Model Context Protocol solves the N-times-M integration problem: before MCP, M AI systems connecting to N tools required M times N custom connectors. MCP provides a universal interface — build one server, every compatible AI client connects automatically. Anthropic introduced it in November 2024. In 16 months it grew to 97 million monthly SDK downloads in Python and TypeScript. Every major AI provider — Anthropic, OpenAI, Google, Microsoft and Amazon — now supports MCP. The Linux Foundation's Agentic AI Foundation co-founded by all five companies governs MCP alongside the A2A (Agent-to-Agent) protocol. Claude Desktop and Cursor both shipped full MCP v2.1 support on launch week.
Server Cards expose structured MCP server metadata at .well-known/mcp-server.json. Before Server Cards, discovering an MCP server's tools required connecting to it and querying capabilities — a roundtrip that scales poorly across large enterprise tool stacks. Server Cards expose the full tool manifest, authentication requirements and rate limits at a static URL that registries and crawlers index without connecting. The practical effect: AI agent orchestrators auto-discover available tools across an entire enterprise stack by crawling .well-known endpoints rather than hardcoding tool configurations. This enables agent registries that update automatically as new MCP servers are added to the stack.
Two steps to become v2.1 compliant. First, create .well-known/mcp-server.json at your server root. Required fields: name, version, tools array (each with name, description and input schema), and authentication type. Optional: rate limits, contact information, supported MCP version range. Second, update the SDK: pip install mcp>=2.1 for Python or npm install @modelcontextprotocol/sdk@2.1 for TypeScript. The Server Cards format is backwards-compatible — v1.x servers keep working in v2.1 clients. Without the .well-known endpoint, your server won't appear in automated registry discovery. Upgrading is not urgent but recommended for any server you want discoverable by enterprise orchestration systems.

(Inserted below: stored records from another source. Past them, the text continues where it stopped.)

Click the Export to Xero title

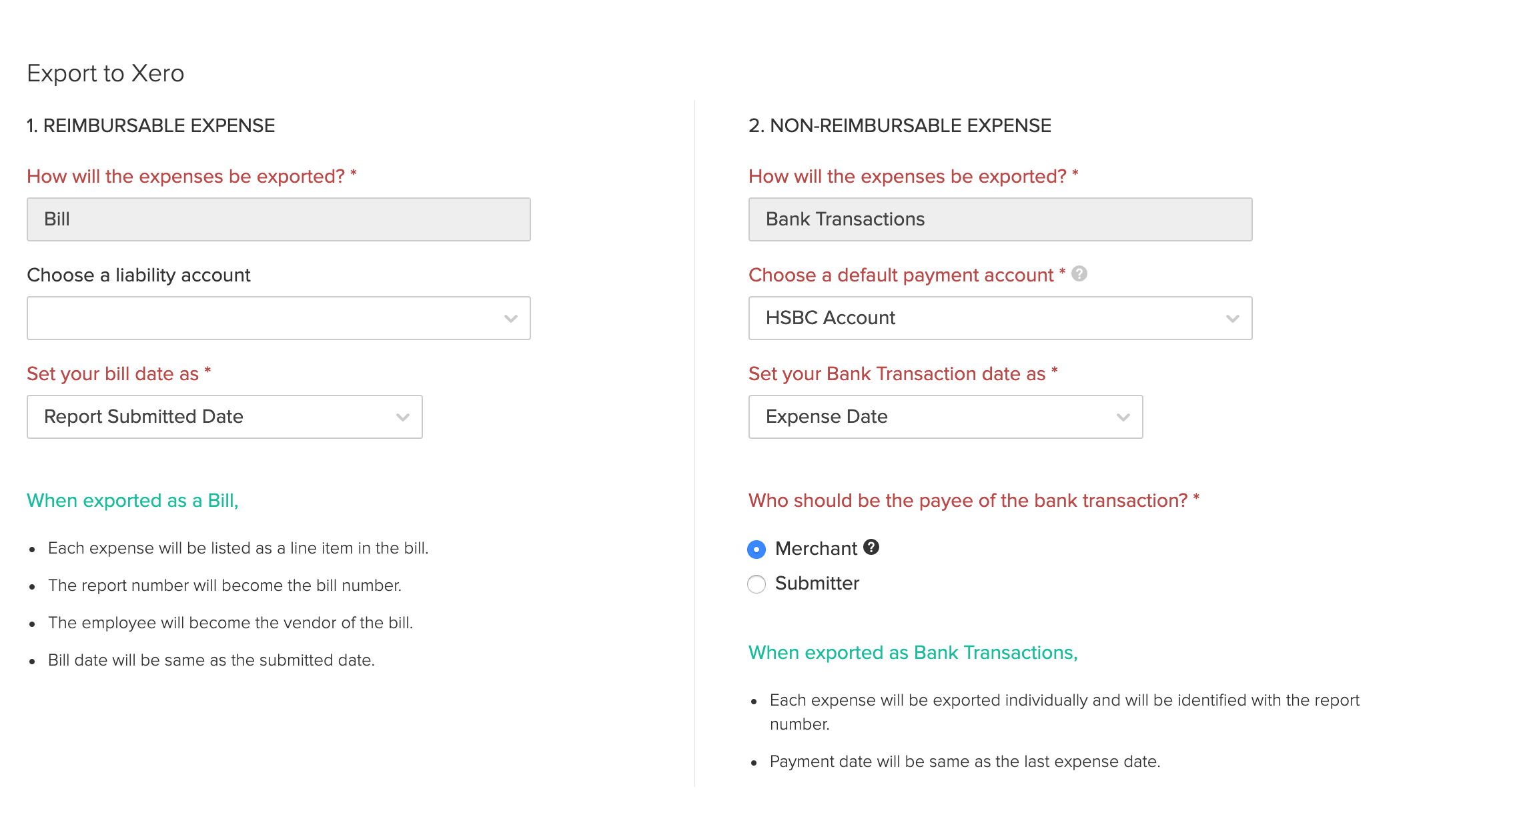click(x=105, y=73)
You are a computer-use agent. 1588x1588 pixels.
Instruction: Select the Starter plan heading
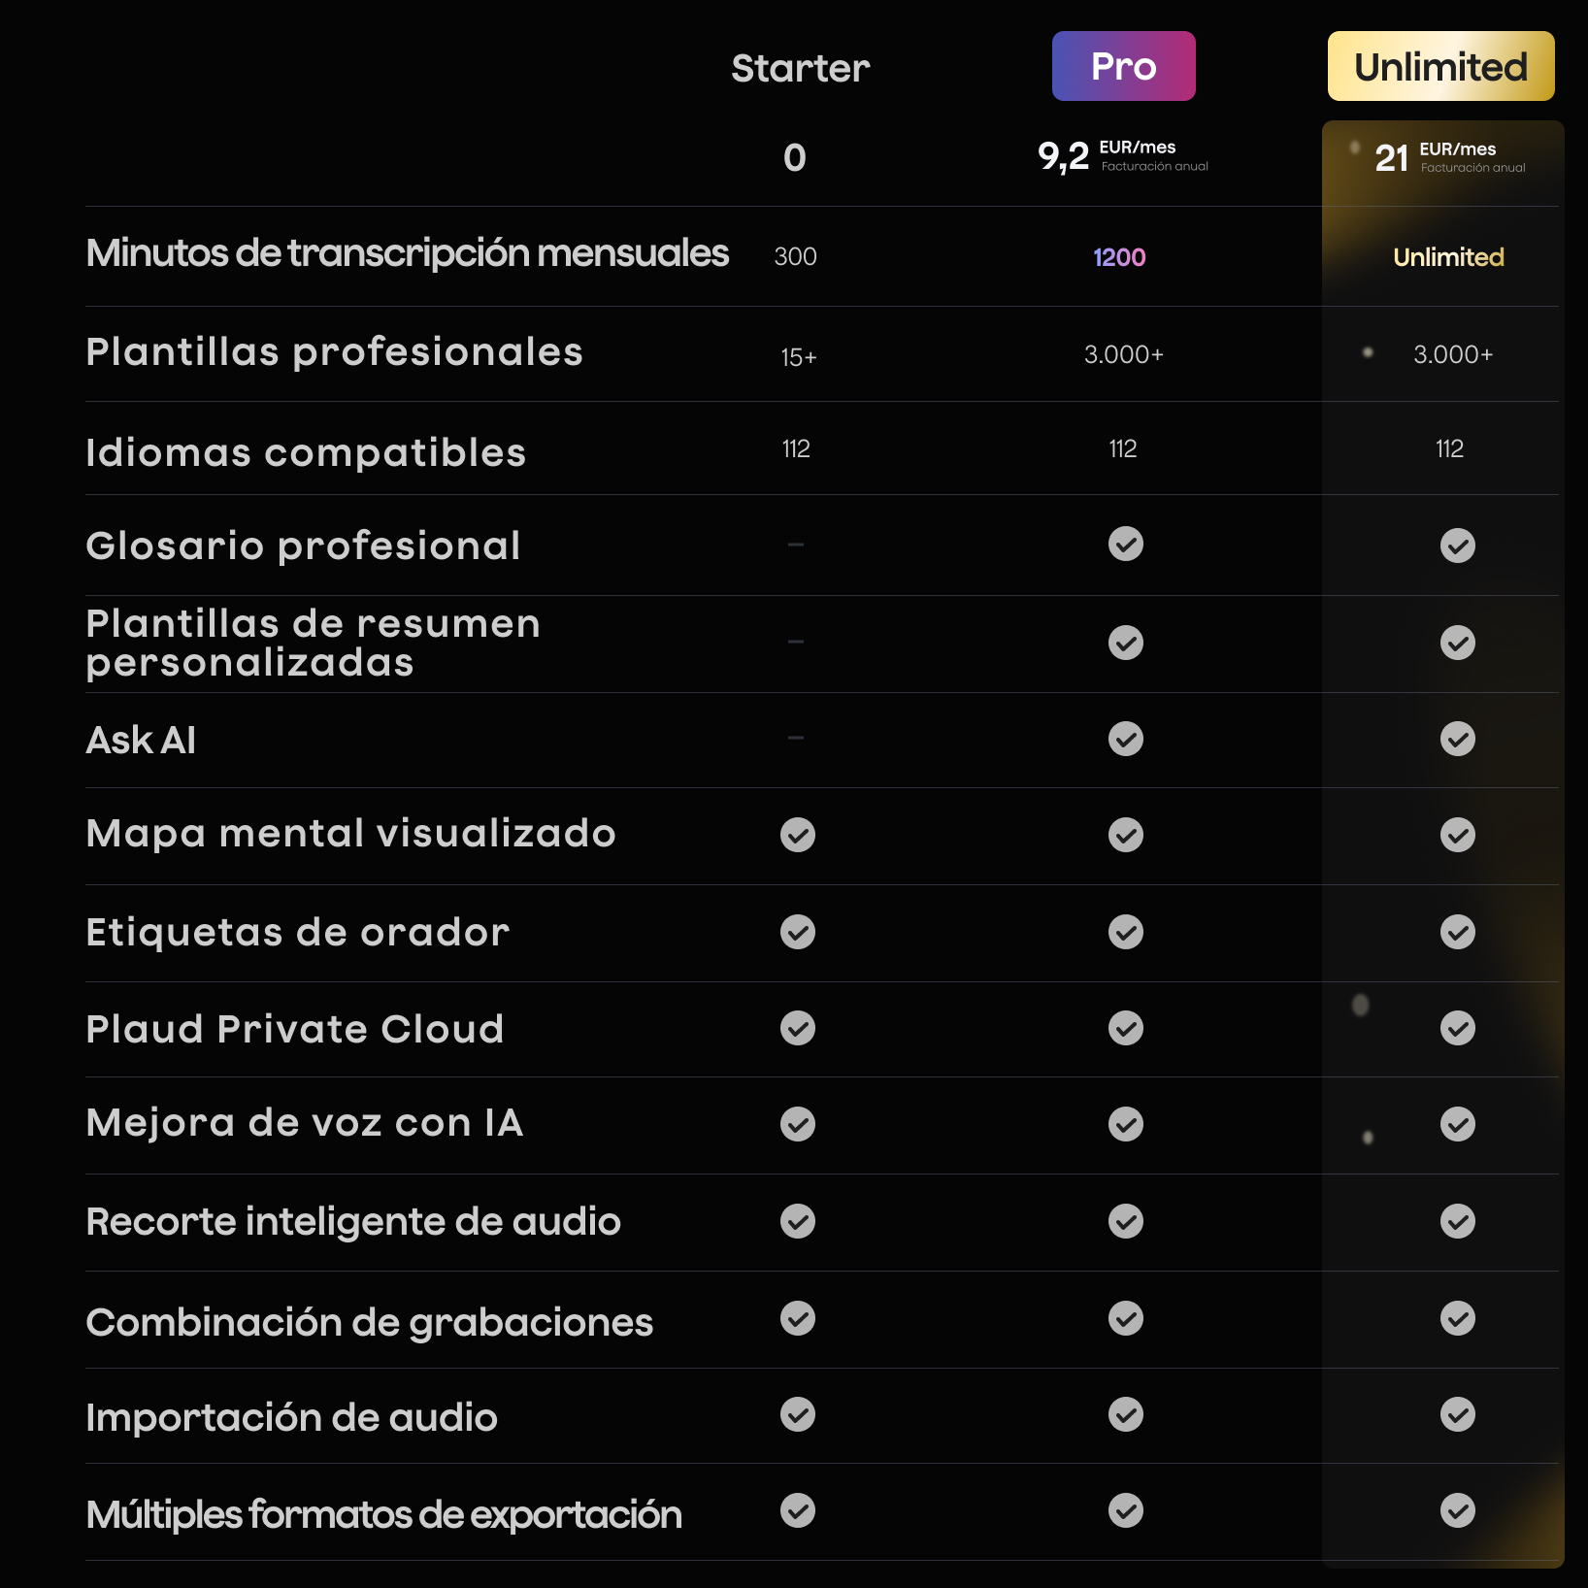(x=800, y=68)
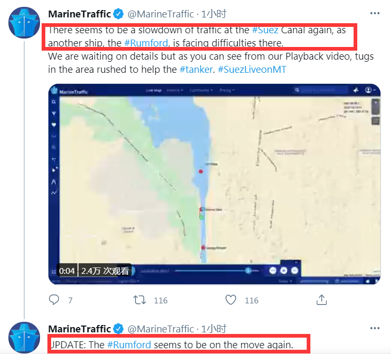Screen dimensions: 391x354
Task: Open the #SuezLiveonMT hashtag link
Action: (252, 70)
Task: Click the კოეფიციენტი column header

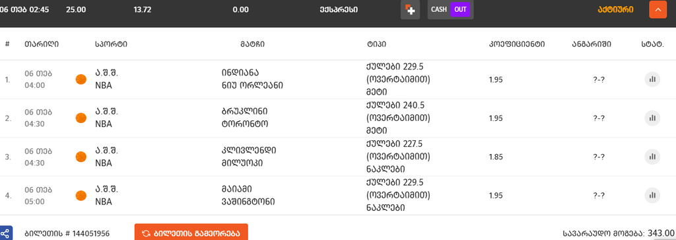Action: point(517,44)
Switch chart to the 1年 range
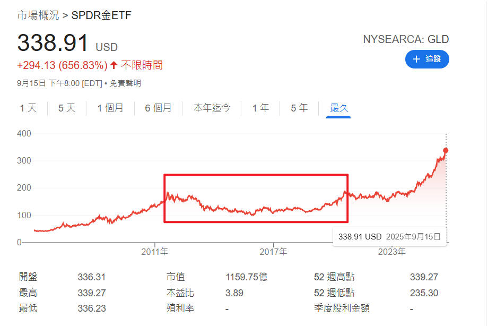Screen dimensions: 488x326 pos(260,108)
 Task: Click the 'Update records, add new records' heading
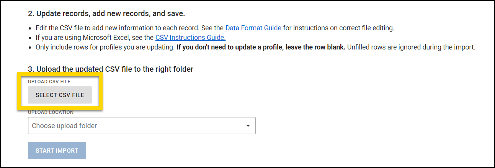[x=106, y=14]
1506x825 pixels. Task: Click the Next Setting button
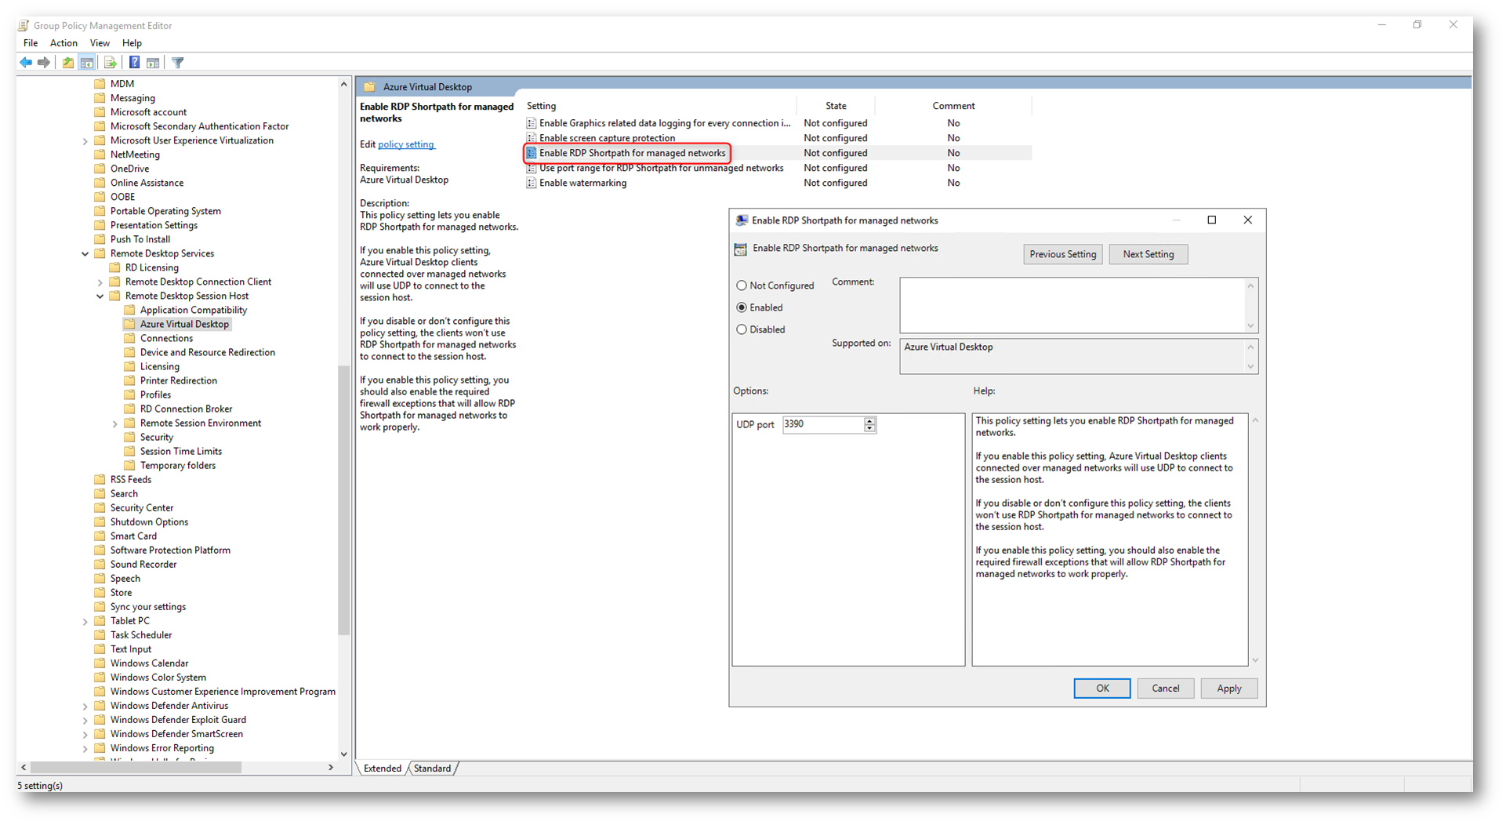[x=1148, y=254]
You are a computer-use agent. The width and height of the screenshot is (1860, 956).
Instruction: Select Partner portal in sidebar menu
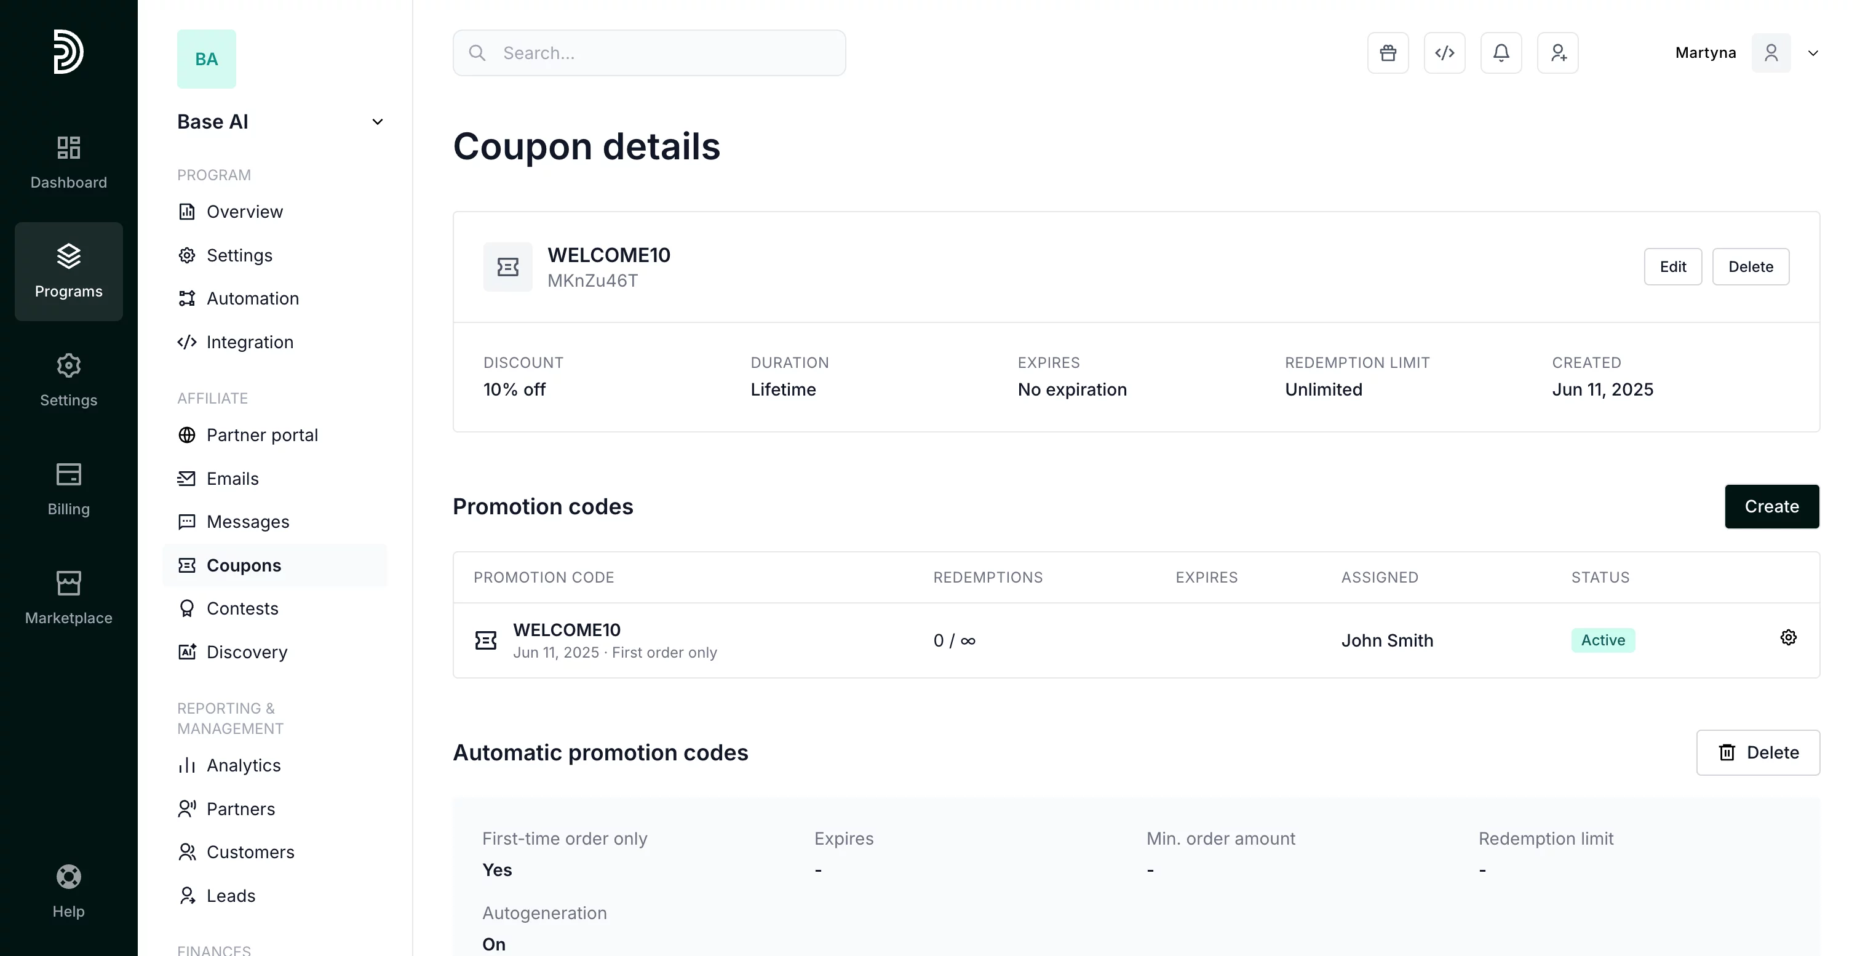pos(261,435)
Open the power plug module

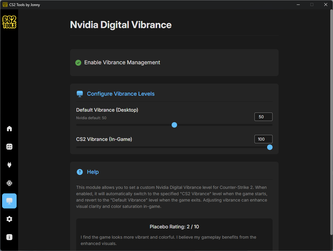click(x=9, y=165)
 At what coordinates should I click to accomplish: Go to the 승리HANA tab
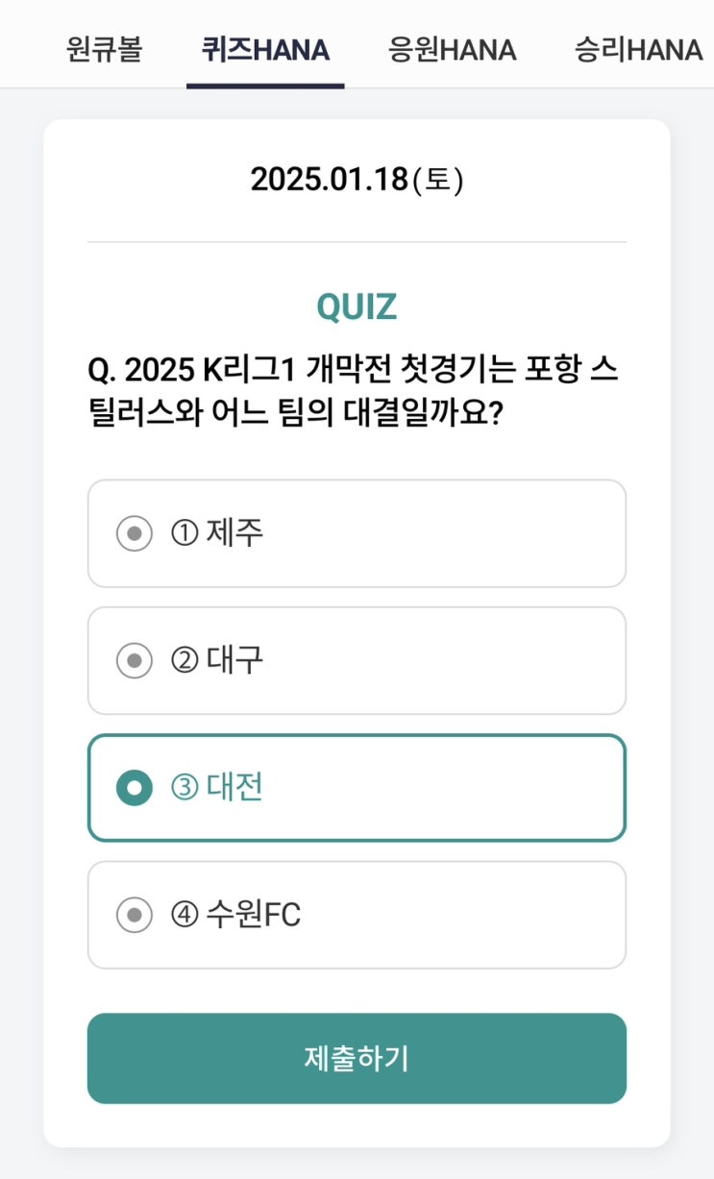click(638, 49)
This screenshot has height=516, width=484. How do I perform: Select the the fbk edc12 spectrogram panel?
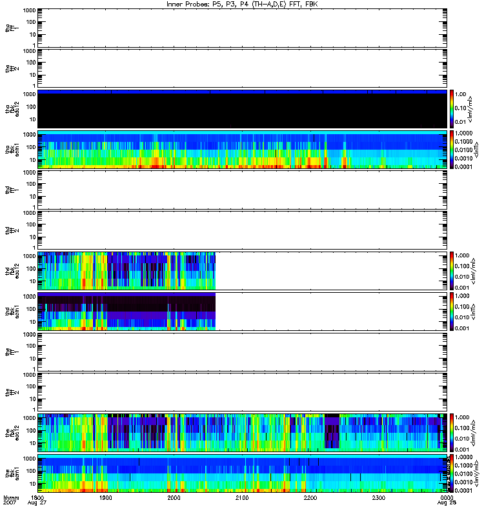242,432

OpenAI function calling is model-specific — works only with OpenAI models, requires per-model definitions. LangChain tools are framework-specific — Python objects that require wrappers for other frameworks. MCP servers are transport-level — define once, any MCP-compatible client (Claude, Cursor, Copilot, custom agents) connects automatically. With 97 million monthly downloads and every major AI lab on board, MCP is the emerging universal standard. Strategic recommendation: build new tool integrations as MCP servers. Expose via function calling adapters if you need OpenAI-specific features. The long-term bet is MCP.